Comida navideña

¿De verdad surgieron en un convento? Esta es la historia y origen de los romeritos, un tradicional platillo navideño mexicano

De acuerdo con información del Gobierno de México, los romeritos, también llamados "revoltijo" tienen sus raíces en la cocina prehispánica
domingo, 24 de diciembre de 2023 · 10:30

Los romeritos son un platillo común en los hogares mexicanos durante la Navidad y en algunos casos hasta Semana Santa. Son casi un emblema de estas festividades, cuando de comida mexicana navideña se trata. Sin embargo, más allá de ése plato con mole y vegetales bien servido hay mucha historia y retos a los que el platillo tuvo que enfrentarse para llegar hoy hasta nuestras mesas. 

Y es que si tu abuelita o tu mamá tienen o tenían su propio estilo de cocinar este icónico platillo, probablemente es sinónimo de que llevan años preparándolo o perfeccionándolo, porque tiene cientos o quizá miles de años de existencia desde que alguien cocinó romeritos por primera vez por allá en la época prehispánica

De acuerdo con información del Gobierno de México, los romeritos, también llamados "revoltijo" tienen sus raíces en la cocina prehispánica, que se cocinaban con algunas salsas y otros ingredientes, sobre todo en el Valle de México, donde existe un 95% de ejemplares cosechados, especialmente en zonas como la CDMX, Puebla y Tlaxcala.

Españoles suprimieron los romeritos de la cocina

Cuando el virreinato español se instaló en nuestro país, cuenta una leyenda que el alimento no fue tan bien recibido por los españoles, por lo que los quelites y romeritos (que son un tipo de quelite) fueron suprimidos de las cocinas de los burgueses españoles, porque los nuevos habitantes se rehusaban a comer "maleza".

Pero las cosas cambiarían en el siglo XVIII, cuando las monjas carmelitas (que hacen ayuno de carne todo el año) encontraron en los romeritos una "solución divina" ante la carencia de recursos económicos que estaban viviendo.
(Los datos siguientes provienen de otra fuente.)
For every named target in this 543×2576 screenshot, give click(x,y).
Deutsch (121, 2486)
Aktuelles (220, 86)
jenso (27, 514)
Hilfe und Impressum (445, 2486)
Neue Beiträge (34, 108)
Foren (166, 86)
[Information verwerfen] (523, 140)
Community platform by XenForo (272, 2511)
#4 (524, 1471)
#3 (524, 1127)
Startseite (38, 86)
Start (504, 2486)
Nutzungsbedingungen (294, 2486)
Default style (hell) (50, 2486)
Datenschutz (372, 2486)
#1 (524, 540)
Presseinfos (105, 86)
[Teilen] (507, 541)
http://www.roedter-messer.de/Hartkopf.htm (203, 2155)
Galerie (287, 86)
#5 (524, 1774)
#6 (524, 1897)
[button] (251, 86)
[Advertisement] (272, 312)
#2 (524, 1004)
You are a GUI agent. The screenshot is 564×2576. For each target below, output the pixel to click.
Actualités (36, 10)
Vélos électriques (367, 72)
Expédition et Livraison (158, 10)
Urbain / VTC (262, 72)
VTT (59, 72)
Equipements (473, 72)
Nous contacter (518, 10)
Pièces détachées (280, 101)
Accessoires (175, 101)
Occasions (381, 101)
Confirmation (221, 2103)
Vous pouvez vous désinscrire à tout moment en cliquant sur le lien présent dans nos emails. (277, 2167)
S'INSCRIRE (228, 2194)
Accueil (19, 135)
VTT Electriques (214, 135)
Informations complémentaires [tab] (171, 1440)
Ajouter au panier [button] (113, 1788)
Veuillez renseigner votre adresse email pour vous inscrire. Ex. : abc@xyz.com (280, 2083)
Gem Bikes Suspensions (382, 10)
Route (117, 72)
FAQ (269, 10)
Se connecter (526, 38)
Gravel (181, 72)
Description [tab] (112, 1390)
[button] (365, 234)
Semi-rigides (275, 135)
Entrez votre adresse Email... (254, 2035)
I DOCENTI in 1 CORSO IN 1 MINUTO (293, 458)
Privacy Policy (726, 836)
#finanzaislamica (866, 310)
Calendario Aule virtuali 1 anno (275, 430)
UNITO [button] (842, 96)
Se dice, que en el templo de la Soledad de la Ciudad de México, la madre superiora avisó a las religiosas que habría que economizar recursos, porque el convento atravesaba por dificultades económicas. 

Crisis económica populariza los romeritos

Fue en esa crisis que las monjas del convento de la Soledad se pusieron creativas en la cocina para evitar comprar más viandas y todo lo que había en las alacenas fue a la olla: Papas, nopales, mole poblano y algunos otros ingredientes que se encontraban por ahí. El resultado fueron los romeritos, que para ese momento lo bautizaron como revoltijo.

Cuando probaron el platillo, no podían creer su sabor y al compartir su receta con otros en la ciudad, los romeritos se empezaron a popularizar y ahora después de tantos años, todavía los podemos disfrutar. A veces con camarones secos o con tortitas de camarón. Cada quién tiene su estilo de cocina, pero el mole con hierbas es una constante, que merece la pena probar.